For all this you can consult a lawyer, as each company has its own needs and may need your advice.
Have found the place where the company will be housed. This place will be your professional headquarters and will be in the municipality referred to in the Articles of Association (Article 45) and it is sufficient only to submit a responsible statement of address for the establishment of the company, with the authenticity of the signature of the person liable.
Make sure you are tax aware. All founders / members and administrator (s) of PC must be tax informed. If this does not happen you will either be asked to do so by the One Stop Shop or the company will not be able to start up if it does not.
Have you decide who your representative will be for the procedures for setting up the company.
WHAT SHOULD I GIVE TO ONE STOP SERVICE?
For the establishment of a private equity company and its registration with GEMI, the following documents are submitted to the One Stop Shop by the founders / applicants or their representative (model 2 of Annex I of K1-802 / 2012):
A. For the founders natural persons
- Police identity card for Greek nationals, identity card or passport for EU nationals, passport for non-EU nationals, as well as residence permit if they are resident in the country.
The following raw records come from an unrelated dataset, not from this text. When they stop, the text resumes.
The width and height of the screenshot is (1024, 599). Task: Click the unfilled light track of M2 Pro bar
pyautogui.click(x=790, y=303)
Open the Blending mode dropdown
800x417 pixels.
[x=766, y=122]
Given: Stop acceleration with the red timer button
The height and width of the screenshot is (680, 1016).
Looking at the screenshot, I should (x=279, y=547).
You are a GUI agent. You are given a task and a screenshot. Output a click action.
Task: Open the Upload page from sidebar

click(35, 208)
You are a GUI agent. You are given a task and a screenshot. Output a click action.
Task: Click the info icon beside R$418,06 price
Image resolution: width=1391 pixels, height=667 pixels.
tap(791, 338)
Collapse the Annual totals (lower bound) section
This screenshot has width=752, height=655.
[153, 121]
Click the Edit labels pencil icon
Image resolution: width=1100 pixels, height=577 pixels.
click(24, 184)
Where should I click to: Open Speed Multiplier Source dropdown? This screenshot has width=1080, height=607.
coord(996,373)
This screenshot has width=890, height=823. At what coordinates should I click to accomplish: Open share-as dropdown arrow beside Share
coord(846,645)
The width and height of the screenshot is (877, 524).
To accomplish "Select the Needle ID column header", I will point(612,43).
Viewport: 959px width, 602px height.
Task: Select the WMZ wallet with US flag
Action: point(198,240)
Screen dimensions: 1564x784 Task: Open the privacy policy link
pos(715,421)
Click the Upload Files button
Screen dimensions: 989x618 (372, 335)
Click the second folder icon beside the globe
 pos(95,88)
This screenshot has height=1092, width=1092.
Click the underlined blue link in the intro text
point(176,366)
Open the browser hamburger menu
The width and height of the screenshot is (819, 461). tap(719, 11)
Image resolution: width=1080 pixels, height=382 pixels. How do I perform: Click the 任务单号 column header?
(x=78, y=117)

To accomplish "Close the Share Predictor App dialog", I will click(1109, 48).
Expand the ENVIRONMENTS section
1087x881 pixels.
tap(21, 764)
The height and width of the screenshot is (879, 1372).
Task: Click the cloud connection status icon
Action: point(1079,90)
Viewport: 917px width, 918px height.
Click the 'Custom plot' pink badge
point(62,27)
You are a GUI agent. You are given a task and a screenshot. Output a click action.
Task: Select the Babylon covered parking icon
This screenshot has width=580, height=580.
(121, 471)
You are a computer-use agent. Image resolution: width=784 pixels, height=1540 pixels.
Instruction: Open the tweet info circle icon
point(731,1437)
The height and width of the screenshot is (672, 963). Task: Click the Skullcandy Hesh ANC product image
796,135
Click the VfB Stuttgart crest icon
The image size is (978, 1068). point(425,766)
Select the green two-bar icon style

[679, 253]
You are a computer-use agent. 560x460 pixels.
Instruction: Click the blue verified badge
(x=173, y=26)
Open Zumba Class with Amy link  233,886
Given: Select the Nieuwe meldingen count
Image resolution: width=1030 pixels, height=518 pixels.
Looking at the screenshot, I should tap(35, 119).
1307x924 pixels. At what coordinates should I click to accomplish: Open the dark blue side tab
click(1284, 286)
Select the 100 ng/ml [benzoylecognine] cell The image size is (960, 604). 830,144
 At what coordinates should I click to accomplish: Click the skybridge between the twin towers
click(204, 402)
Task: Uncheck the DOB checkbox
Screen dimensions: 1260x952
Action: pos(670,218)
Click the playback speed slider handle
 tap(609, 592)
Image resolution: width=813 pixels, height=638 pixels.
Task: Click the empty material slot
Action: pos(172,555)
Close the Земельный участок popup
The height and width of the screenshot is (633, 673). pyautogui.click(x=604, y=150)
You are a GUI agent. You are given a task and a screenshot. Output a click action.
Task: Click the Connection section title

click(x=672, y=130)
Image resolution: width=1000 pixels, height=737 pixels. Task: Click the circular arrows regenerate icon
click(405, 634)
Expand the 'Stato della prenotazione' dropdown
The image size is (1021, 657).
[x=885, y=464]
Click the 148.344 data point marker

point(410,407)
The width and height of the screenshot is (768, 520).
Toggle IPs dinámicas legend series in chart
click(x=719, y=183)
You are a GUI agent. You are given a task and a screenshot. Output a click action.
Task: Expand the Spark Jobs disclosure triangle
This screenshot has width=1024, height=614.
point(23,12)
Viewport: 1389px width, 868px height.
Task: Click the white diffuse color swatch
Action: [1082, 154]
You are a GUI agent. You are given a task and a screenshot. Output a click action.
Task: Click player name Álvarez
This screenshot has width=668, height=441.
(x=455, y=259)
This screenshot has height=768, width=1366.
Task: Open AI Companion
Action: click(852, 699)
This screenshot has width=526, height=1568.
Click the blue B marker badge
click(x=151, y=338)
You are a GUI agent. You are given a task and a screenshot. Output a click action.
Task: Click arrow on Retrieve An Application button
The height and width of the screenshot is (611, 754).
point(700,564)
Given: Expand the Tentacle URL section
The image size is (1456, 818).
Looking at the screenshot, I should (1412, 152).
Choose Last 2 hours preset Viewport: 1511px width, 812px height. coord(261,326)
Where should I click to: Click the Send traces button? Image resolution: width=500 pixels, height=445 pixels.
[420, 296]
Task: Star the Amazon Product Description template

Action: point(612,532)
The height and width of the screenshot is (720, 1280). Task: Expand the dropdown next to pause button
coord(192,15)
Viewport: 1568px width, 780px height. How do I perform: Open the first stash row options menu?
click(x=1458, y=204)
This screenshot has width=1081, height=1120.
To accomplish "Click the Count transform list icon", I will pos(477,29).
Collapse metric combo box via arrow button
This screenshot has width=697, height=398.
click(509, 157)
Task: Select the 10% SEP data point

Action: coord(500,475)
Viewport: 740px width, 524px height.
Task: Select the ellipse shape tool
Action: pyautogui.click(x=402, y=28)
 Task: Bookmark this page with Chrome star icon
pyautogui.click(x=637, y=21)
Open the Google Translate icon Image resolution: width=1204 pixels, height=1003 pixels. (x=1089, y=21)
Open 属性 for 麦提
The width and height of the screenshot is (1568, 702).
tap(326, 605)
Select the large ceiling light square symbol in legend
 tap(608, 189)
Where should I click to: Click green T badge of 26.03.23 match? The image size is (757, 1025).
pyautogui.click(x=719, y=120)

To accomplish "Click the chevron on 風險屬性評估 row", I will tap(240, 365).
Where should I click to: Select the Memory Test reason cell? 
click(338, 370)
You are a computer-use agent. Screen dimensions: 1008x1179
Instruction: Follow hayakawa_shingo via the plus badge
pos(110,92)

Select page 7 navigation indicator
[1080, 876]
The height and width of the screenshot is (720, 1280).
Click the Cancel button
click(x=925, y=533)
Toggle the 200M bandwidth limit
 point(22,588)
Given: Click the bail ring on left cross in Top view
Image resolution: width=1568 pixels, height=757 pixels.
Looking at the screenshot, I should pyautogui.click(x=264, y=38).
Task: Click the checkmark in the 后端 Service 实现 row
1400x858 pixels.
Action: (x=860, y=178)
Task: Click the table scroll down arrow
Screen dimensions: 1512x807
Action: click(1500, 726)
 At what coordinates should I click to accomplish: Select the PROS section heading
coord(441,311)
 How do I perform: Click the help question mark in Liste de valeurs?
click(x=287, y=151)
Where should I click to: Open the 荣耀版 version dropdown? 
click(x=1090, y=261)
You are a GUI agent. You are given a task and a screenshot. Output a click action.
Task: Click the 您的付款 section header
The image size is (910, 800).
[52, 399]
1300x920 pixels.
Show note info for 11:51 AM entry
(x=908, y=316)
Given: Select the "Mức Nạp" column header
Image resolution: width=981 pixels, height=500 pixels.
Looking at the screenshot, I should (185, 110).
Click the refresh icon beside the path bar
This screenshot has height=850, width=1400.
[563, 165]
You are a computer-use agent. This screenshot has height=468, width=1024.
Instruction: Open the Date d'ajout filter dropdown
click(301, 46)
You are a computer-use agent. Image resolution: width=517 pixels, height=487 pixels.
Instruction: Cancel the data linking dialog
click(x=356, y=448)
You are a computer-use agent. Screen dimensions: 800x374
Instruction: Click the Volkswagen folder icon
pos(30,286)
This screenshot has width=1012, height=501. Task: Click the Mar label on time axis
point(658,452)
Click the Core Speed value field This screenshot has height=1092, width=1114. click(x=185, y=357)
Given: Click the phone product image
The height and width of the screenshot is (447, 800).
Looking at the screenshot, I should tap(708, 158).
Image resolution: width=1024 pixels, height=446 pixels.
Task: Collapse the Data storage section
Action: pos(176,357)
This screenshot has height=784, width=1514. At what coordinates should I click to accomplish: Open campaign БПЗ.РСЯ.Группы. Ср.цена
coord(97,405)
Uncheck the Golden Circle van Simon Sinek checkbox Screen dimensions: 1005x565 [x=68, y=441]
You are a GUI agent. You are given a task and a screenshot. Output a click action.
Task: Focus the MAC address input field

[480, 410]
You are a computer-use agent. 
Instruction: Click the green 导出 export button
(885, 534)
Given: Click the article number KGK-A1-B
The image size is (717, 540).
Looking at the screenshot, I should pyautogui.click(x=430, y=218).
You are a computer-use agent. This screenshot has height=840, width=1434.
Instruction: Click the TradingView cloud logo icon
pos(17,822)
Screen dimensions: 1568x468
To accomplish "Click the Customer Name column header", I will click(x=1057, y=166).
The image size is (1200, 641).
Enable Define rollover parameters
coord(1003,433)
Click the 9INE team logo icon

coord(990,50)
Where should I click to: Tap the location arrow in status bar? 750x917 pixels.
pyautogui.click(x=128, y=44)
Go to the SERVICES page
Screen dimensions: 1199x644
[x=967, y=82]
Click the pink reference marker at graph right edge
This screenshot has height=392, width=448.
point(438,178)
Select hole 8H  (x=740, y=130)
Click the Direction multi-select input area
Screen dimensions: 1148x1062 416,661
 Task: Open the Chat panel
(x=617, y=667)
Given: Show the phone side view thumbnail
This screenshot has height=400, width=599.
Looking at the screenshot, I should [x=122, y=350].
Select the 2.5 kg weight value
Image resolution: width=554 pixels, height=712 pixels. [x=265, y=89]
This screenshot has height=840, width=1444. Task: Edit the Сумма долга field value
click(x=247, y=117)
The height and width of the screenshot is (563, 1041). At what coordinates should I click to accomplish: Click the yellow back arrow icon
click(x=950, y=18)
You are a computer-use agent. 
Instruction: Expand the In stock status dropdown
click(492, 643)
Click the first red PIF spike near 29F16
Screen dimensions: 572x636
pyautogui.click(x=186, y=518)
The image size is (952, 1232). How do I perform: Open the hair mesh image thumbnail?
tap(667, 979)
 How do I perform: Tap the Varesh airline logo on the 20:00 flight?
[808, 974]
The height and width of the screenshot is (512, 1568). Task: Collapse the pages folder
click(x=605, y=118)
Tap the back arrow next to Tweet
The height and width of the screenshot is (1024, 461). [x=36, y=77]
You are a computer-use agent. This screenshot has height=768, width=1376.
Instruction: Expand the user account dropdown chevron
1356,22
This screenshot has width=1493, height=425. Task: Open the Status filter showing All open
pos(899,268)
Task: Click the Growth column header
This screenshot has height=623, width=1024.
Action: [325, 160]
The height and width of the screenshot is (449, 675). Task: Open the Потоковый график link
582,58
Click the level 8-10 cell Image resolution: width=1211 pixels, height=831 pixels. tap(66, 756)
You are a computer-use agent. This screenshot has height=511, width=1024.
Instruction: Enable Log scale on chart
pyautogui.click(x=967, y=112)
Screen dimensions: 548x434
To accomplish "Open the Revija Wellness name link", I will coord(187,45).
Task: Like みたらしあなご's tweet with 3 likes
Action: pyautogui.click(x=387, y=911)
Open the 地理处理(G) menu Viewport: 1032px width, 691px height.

If a representative of the founders comes to the One Stop Shop, the above may also be provided in a certified photocopier.
- Residence permit for pursuing an independent economic activity, in the case of non-EU nationals, who will be designated as managers in a PC.
- Completed forms “Tax Return Statement / Individual Change Data” (M1) and “Taxpayer Relationship Statement” (M7), where required, for issuing tax IDs to founders if they do not have them.
Β. For founders of domestic legal persons:
- An exact copy of the company’s consolidated statutes.
- For personal companies and LLCs, as long as their representative for the formation of the company is a person other than the legal representative and the company is to be set up by a notarial document, a special power of attorney is required. If the company is set up by a private document, authorization bearing the original signature of the legal representative of the company is sufficient, if this is provided in the Articles of Association or it results from a decision of the meeting of the partners.
- For LTDs decision of the shareholders meeting on the participation in the company being formed.
- For the SAs are presented the Official Gazette which shows the legal representation of the company, as well as the decision of the Board of Directors for the participation of the SA in the company being formed.